While useful, screening-level analyses often don’t provide the high-fidelity modeling required for an in-depth examination of complex hazard scenarios. Analyzing a problem with Computational Fluid Dynamics (CFD) can better predict the consequences of postulated scenarios. In comparison to a screening level analysis, CFD analysis results typically lead to more effective and more cost-efficient mitigation solutions. The experts at BakerRisk leverage their comprehensive experience in research, development, and the application of CFD tools to better simulate event scenarios and provide high-quality solutions.
BakerRisk developed BWTI© (Blast Wave Target Interaction) to simulate the generation and propagation of blast and shock waves and their interaction with structures. BWTI© has been extensively used for designing test enclosures to protect against high-pressure pneumatic failures and high explosives for industrial and government clients. It excels in replicating and modeling blast waves resulting from VCEs, bursting pressure vessels, and high-explosive detonations. Its primary application lies in engineering-level analyses, particularly within scenarios where the nuanced aspects of blast wave shielding and focusing come into play.
The FLACS (Flame Acceleration Simulator) code is an industry-standard CFD tool that our team at BakerRisk utilizes in many projects to model flammable gas and evaporating liquid releases and dispersions, toxic dispersion distances, blast loads due to vapor cloud explosions (VCE), and exhaust heat plumes for both on-shore and off-shore facilities. FLACS is commonly used to analyze typical refining and processing facilities, chemical facilities, and offshore production. In recent years, it has been extended to model hazards associated with all phases of renewable hydrogen (production, storage, transportation, and consumption).

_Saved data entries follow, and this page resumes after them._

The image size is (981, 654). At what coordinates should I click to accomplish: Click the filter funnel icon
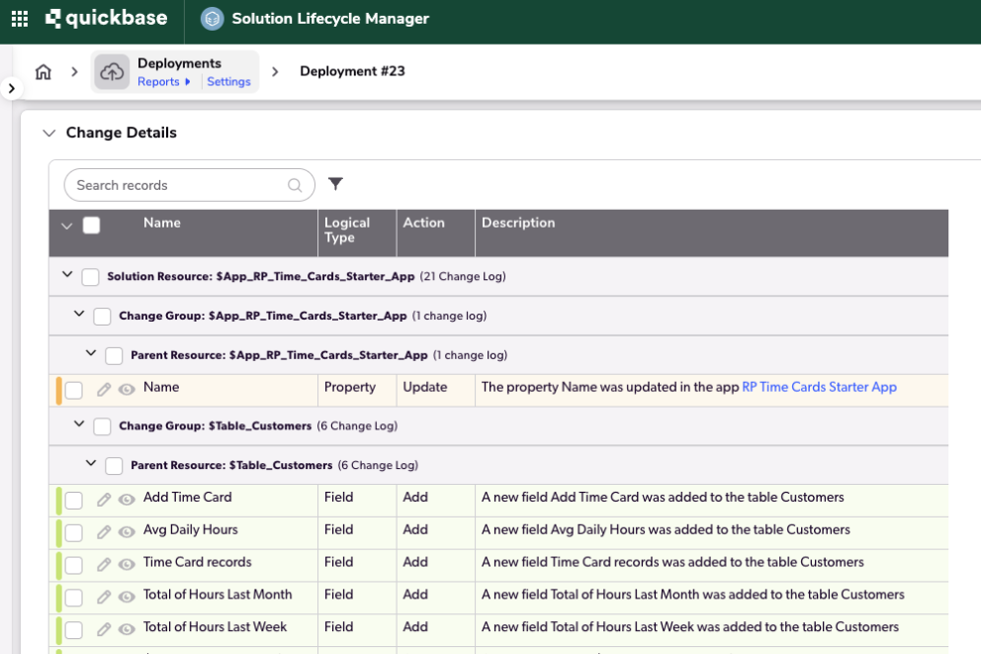point(335,184)

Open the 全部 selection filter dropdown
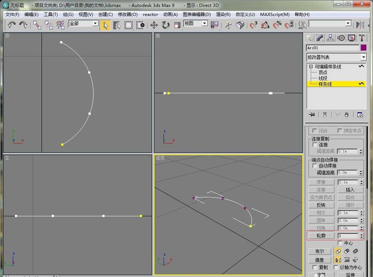[95, 23]
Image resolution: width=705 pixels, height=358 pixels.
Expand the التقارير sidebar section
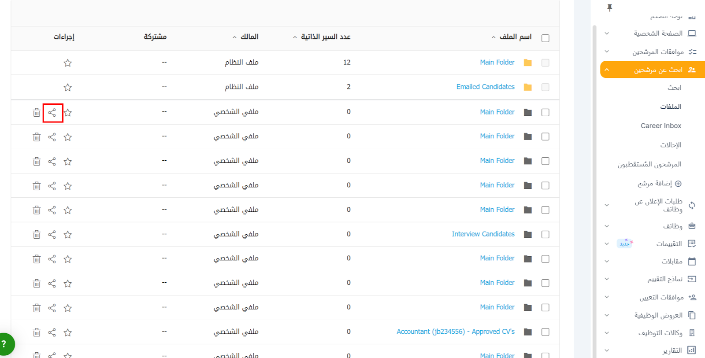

Unique applications of this software include evaluating the efficacy of mitigation strategies, such as vented deflagrations, gas detector layout and response, dispersion barriers, and DDT prevention through modifying congestion configuration.
FDS (Fire Dynamics Simulator) was developed by the National Institute of Standards and Technology within the U.S. Department of Commerce. It’s a sophisticated CFD model designed to simulate heat and smoke transport from fires with a versatile toolset that allows for the computation of various other non-thermal-related low-speed fluid flow simulations.
For example, FDS has been used to effectively model fire spread through buildings, liquid pool fires, mist dispersion, and buoyant mixing calculations to accurately determine hazards at industrial and private facilities. In combination with the Pathfinder program, it is able to determine personnel evacuation efficiency during hazardous fire events. A primary component of the FDS tool is Smokeview, a companion program capable of producing high-quality images and animations, making it an indispensable tool for assessing hazards.
BakerRisk has tested and validated many of the above computer models and technologies within our very own test site. As a result, you can trust our fluid dynamics experts because we don’t just perform modeling: we ensure that computational models work properly before leveraging them in real-world scenarios. We’ve also published major studies and papers relating to this field.